Swinburne, Algernon Charles


Born Apr. 5, 1837, in London; died Apr. 10, 1909, in Putney (London). English poet, playwright, and critic.

Swinburne studied at Eton and at Oxford University, where he became closely associated with D. G. Rossetti and other Pre-Raphaelites. His first series of verse collections, Poems and Ballads (1866), was fiercely attacked by bourgeois conservative critics for its daring treatment of “forbidden” (erotic) themes and for its pagan hedonism. In his later works—which included tragedies, novels, and literary monographs, as well as poems— Swinburne coupled his call for moral freedom with an appeal for political freedom. In A Song of Italy (1867) and Songs Before Sunrise (1871), for example, the poet reveals himself to be a confirmed republican and enemy of the church. The theme of man’s struggle against the supreme divine will runs through his verse drama Atalanta in Calydon (1865). Swinburne’s collections of the 1870’s are marked by their romantic, pastoral, and philosophical lyrics; fatalism and the impossibility of happiness occur there, too, as themes. Swinburne reformed English prosody and imparted a special beauty of sound to his poetry. He was also the author of tragedies, dramas in verse, novels, and literary criticism.
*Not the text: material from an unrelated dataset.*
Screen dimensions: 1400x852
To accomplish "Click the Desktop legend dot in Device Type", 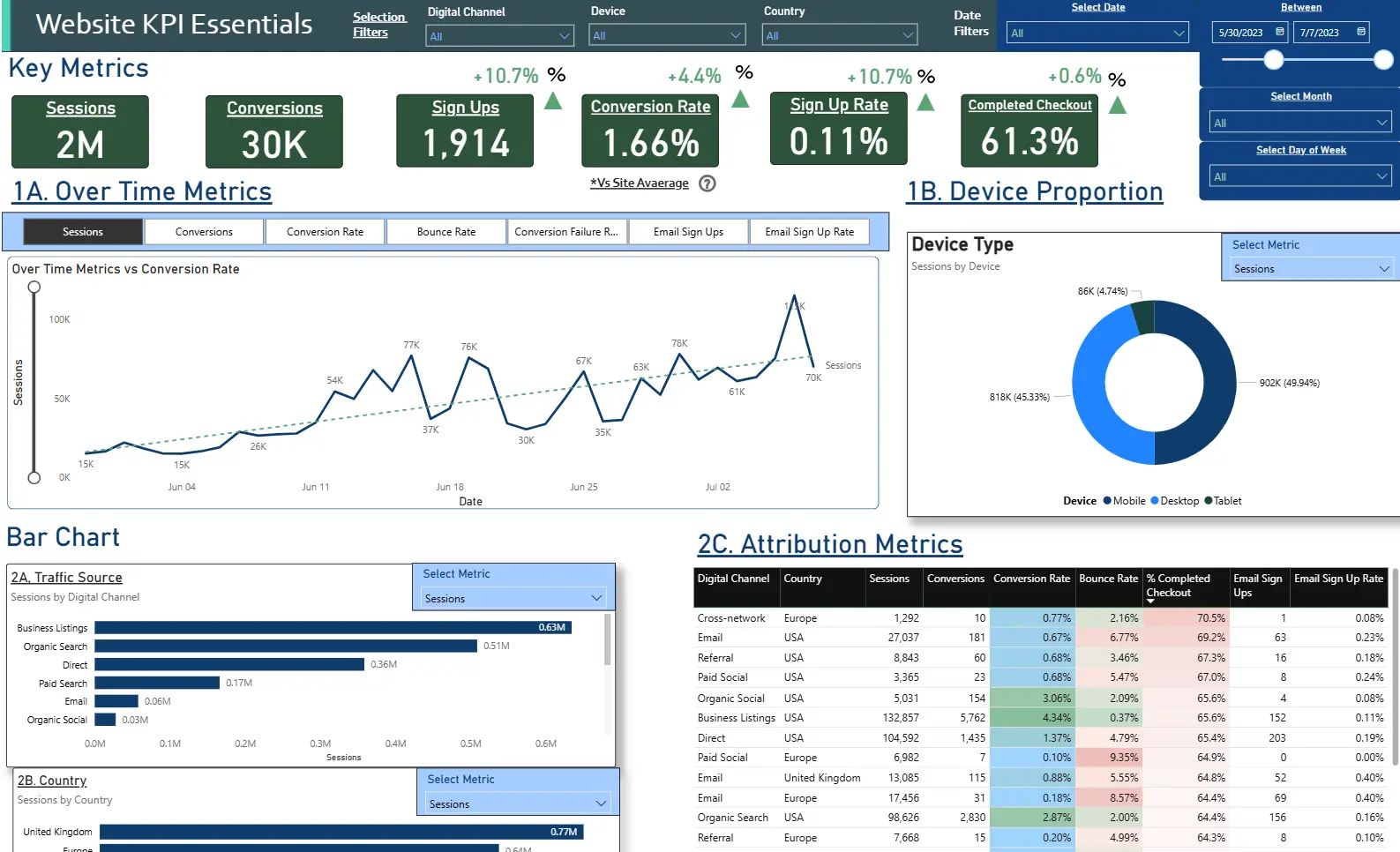I will pos(1155,501).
Complete Works, vols. 1–20. London, 1925–27.
Letters, vols. 1–6. New Haven, Conn., 1959–62.
New Writings. Syracuse, N.Y., 1964.
In Russian translation:
Antología novoi angliiskoi poezii. Leningrad, 1937.


Istoriia angliiskoi literatury, vol. 3. Moscow, 1958.
Fuller, J. O. Swinburne: A Critical Biography. London, 1968.
Swinburne: The Critical Heritage. London, 1970.
Raymond, M. R. Swinburne’s Poetics. The Hague-Paris, 1971.
The Great Soviet Encyclopedia, 3rd Edition (1970-1979). © 2010 The Gale Group, Inc. All rights reserved.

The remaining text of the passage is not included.